## What is expected:
Quote the records below word for word, from the line with "Task: Select the Build tab" up to and including the line with "[1053, 210]".

## Stored rows:
>>>>

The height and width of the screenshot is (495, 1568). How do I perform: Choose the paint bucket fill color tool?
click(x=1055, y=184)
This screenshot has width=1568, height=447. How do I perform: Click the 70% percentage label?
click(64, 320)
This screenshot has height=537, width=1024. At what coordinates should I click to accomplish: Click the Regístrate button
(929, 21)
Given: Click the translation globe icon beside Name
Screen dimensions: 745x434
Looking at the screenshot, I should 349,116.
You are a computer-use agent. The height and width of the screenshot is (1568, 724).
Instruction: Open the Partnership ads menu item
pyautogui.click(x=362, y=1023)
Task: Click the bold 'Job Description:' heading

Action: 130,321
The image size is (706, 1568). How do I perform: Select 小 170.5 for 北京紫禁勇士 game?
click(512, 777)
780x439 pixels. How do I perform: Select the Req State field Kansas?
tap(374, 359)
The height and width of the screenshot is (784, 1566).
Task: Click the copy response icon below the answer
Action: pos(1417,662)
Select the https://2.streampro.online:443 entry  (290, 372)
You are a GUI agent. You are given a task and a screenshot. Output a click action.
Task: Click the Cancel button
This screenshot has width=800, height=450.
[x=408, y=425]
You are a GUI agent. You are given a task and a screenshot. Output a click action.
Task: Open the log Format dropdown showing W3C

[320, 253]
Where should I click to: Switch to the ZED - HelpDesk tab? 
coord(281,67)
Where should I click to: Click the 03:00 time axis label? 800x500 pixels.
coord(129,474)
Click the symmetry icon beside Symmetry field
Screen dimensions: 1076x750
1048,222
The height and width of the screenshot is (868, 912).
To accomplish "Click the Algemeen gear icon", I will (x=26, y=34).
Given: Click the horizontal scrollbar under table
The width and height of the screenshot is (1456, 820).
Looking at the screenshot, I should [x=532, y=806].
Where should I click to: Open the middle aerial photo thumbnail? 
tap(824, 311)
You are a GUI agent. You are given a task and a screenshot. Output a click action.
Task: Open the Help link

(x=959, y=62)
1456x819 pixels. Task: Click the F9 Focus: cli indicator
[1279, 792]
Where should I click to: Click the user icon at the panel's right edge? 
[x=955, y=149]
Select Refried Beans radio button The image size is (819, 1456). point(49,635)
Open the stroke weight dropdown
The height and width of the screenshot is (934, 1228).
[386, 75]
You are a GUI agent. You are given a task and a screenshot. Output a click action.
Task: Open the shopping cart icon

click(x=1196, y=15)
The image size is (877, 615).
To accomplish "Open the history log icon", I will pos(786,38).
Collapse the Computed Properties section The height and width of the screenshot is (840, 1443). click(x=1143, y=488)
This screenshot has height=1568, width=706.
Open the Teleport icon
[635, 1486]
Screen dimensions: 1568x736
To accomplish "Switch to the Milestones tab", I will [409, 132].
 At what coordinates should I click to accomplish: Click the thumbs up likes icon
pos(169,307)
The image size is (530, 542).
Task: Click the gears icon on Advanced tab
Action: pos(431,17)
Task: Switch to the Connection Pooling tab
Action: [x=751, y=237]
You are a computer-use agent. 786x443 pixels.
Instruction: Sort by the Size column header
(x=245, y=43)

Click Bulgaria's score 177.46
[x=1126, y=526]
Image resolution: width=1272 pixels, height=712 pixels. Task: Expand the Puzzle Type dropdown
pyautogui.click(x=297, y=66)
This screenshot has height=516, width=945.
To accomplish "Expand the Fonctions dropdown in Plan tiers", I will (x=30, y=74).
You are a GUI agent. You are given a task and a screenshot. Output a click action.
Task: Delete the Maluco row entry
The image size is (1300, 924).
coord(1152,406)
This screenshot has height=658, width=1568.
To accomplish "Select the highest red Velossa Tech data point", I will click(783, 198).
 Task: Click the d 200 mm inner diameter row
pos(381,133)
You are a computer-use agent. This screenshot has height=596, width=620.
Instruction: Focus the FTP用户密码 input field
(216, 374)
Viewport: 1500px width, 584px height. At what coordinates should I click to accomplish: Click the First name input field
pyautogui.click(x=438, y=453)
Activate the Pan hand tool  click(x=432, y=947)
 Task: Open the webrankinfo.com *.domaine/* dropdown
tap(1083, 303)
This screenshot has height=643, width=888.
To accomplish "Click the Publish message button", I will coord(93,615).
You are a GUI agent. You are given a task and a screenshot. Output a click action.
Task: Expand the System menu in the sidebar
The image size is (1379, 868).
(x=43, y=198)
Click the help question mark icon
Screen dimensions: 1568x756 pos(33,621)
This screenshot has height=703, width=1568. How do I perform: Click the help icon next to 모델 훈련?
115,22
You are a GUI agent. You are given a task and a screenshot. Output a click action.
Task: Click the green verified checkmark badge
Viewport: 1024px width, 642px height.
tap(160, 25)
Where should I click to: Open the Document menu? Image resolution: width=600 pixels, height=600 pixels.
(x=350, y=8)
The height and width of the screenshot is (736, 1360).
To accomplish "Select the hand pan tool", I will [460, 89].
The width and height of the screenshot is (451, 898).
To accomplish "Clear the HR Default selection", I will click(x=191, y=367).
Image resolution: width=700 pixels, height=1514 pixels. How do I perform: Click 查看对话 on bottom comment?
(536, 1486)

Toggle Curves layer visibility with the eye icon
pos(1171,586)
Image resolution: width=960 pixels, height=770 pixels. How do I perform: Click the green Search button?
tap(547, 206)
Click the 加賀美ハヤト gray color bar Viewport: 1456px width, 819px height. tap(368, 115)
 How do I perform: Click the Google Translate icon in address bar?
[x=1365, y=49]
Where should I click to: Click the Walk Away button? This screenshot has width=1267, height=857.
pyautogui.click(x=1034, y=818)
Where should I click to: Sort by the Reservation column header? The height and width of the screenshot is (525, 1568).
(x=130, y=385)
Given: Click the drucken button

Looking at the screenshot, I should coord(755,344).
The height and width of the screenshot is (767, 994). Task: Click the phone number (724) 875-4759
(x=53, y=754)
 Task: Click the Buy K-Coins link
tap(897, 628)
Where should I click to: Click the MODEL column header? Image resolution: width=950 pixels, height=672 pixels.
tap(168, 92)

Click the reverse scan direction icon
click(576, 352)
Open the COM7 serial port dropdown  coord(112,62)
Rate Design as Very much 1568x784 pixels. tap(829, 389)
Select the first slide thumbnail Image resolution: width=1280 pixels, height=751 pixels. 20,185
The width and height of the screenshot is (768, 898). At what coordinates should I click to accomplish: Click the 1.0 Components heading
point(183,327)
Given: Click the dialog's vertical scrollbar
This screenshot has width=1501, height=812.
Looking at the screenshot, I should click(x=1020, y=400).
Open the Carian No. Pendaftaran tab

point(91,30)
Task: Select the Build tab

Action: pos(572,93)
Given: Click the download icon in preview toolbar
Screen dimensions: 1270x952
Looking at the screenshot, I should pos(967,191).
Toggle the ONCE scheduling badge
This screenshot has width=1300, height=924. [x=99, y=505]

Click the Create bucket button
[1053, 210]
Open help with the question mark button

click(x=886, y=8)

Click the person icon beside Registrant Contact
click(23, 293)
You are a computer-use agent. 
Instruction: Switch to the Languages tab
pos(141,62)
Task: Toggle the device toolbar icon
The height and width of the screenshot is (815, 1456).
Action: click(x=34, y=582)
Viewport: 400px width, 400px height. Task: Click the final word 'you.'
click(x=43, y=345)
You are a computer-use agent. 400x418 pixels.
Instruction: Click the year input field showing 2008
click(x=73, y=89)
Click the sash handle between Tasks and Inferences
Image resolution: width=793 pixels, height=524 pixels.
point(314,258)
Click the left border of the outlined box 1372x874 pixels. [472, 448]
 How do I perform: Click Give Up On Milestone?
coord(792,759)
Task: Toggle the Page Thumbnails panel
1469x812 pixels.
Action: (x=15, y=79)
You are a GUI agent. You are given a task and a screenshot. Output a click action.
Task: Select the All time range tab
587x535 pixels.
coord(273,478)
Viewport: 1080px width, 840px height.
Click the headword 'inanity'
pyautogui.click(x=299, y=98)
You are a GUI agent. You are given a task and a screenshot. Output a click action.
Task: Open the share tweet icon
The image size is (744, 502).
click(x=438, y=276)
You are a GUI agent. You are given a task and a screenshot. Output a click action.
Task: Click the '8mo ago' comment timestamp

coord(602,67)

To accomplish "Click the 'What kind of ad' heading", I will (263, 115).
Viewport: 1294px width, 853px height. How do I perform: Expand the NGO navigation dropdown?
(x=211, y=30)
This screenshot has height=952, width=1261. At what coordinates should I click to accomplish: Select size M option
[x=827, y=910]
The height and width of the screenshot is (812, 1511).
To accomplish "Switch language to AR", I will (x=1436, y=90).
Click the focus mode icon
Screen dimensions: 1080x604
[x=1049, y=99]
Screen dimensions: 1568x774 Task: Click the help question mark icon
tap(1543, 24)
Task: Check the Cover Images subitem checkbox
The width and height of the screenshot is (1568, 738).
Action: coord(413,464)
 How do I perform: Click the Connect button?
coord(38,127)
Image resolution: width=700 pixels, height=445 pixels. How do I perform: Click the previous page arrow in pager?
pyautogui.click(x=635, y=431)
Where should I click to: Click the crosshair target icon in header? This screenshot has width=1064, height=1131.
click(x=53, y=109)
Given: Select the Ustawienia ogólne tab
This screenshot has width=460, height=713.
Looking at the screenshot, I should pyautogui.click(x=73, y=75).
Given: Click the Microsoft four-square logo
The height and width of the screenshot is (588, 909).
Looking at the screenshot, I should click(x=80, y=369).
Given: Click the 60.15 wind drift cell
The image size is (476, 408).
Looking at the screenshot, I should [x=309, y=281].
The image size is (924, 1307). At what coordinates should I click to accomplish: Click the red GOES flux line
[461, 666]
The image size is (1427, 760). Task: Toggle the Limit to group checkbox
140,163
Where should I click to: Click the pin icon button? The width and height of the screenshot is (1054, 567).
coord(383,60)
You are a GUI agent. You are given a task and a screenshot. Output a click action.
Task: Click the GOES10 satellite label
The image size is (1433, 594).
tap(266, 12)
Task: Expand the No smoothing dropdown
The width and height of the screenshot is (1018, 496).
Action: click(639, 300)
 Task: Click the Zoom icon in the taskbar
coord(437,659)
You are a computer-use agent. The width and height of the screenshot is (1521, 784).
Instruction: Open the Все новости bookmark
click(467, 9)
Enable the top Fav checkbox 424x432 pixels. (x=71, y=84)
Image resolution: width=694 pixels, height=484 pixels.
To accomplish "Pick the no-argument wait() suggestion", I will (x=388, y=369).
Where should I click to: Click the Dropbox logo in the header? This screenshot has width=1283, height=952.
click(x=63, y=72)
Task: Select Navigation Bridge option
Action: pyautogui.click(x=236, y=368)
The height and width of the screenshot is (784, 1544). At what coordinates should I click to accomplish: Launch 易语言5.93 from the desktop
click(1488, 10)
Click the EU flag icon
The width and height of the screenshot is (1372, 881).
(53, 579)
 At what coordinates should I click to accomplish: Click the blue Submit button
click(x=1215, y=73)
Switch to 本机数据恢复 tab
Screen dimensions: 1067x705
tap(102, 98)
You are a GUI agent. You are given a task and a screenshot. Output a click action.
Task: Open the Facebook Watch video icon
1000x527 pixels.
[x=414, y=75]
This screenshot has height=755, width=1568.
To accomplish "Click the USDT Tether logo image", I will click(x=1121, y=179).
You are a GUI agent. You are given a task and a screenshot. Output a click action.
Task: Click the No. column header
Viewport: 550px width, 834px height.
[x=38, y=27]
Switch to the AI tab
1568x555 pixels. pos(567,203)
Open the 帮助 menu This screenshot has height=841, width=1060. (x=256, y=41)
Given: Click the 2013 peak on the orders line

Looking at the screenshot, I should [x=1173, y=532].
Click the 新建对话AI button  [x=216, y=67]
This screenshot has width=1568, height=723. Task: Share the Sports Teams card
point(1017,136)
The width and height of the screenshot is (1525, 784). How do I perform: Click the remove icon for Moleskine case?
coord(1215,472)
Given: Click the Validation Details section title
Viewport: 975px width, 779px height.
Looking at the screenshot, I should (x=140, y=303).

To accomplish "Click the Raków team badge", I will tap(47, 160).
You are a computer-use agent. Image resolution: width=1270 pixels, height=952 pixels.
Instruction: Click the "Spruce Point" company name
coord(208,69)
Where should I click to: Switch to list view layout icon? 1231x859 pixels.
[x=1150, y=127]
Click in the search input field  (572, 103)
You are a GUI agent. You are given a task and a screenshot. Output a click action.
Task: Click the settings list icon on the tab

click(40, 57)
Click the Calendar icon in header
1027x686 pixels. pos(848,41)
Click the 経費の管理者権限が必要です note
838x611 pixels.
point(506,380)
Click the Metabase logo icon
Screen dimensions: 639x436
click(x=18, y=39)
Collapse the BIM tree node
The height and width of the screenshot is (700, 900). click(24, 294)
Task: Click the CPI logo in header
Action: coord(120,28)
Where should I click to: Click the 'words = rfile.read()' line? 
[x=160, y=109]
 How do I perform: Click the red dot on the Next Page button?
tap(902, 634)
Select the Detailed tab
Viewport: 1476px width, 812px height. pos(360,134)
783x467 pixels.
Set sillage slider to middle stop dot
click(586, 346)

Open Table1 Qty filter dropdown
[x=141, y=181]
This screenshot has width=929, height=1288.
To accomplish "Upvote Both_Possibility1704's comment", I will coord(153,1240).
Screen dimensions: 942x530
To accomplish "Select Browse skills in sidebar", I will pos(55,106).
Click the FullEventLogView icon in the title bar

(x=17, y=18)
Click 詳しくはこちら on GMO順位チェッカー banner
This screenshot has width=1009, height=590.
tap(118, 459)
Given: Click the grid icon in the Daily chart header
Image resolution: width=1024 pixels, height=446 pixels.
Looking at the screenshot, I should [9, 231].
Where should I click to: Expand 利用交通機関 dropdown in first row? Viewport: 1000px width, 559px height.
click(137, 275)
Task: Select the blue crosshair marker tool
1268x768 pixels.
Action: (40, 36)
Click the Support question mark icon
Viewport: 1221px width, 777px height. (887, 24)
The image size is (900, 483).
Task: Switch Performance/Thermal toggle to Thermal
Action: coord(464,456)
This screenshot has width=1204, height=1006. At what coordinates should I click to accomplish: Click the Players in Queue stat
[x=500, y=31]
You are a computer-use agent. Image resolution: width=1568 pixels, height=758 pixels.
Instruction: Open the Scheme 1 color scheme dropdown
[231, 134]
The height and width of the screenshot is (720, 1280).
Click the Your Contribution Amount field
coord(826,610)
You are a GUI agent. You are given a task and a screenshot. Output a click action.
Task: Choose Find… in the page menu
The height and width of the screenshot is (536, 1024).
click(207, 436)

<<<<

## Output of the exercise:
Task: Select the Build tab

Action: pos(572,93)
Given: Click the download icon in preview toolbar
Screen dimensions: 1270x952
Looking at the screenshot, I should pos(967,191).
Toggle the ONCE scheduling badge
This screenshot has width=1300, height=924. [x=99, y=505]

Click the Create bucket button
[1053, 210]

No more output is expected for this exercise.